8.5.1.2 Digest authentication

The second HTTP client authentication method, digest authentication , is more secure, since it uses an MD5 hash of data rather than clear-text passwords. RFC 2617 documents basic and digest authentication. The Apache server and Mozilla implement the standard correctly. Microsoft did not, so digest authentication in IE 5 and IIS 5 does not currently interoperate with other web servers and browsers.

8.5.1.3 Safer authentication

It's surprisingly tricky to create secure client authentication.
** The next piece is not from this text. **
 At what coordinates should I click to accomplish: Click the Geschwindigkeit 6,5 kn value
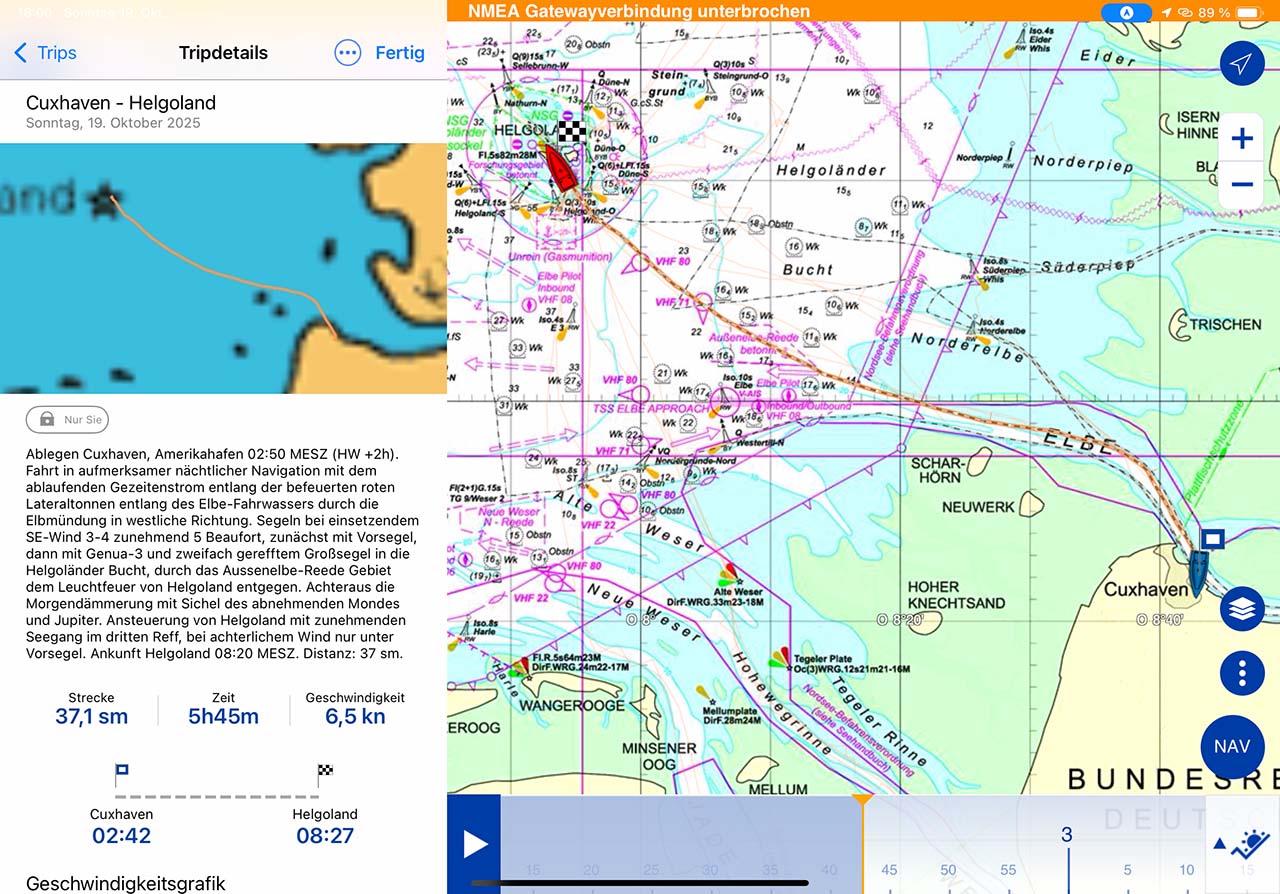355,716
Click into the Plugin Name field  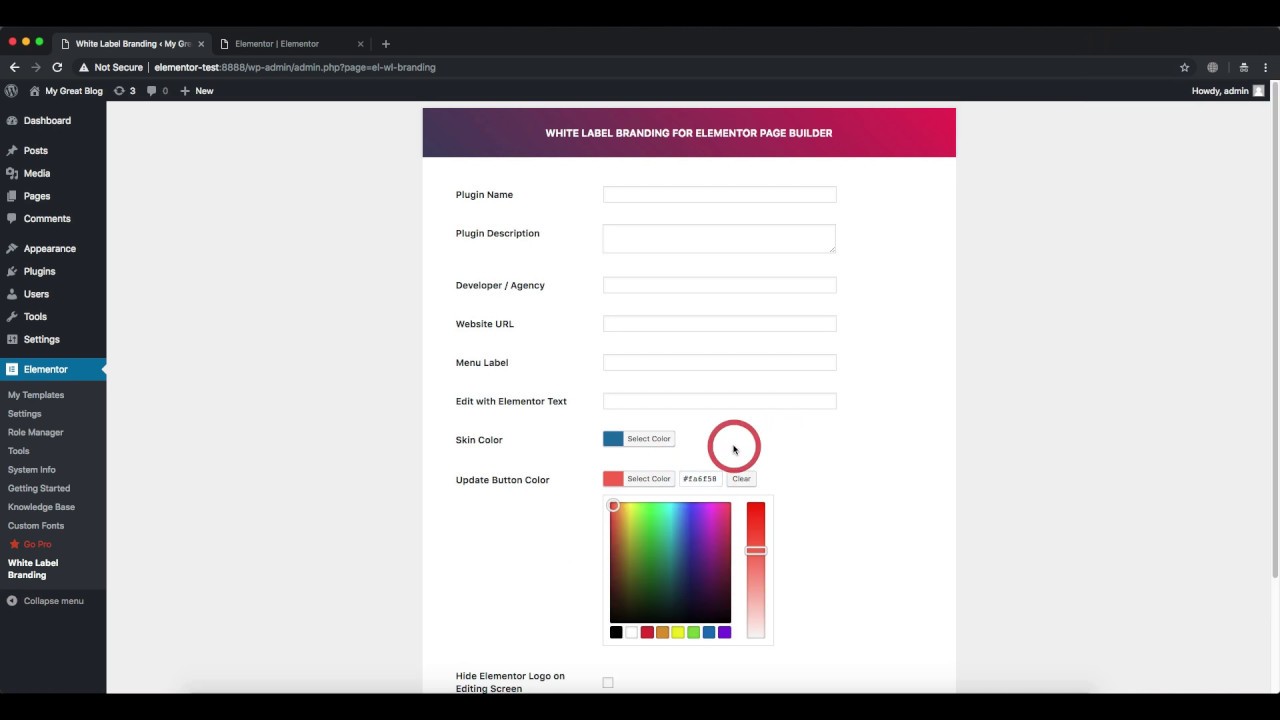(x=719, y=195)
User input can be forged, HTTP referrals are unreliable, and even the client's apparent IP can change from one access to the next if the user is behind a proxy farm. It would be beneficial to have a method that's usable within and across sites. For cross-site authentication, the authenticating server must convey its approval or disapproval in a way that can't be easily forged and that will work even if the servers aren't homogeneous and local.

A simple adaptation of these ideas follows. It uses a public variable with unique values to prevent a replay attack. A timestamp is useful since it can also be used to expire old logins. This value is combined with a constant string that is known only by the cooperating web servers to produce another string. That string is run through a one-way hash function. The timestamp and hashed string are sent from the authenticating web server (A) to the target web server (B).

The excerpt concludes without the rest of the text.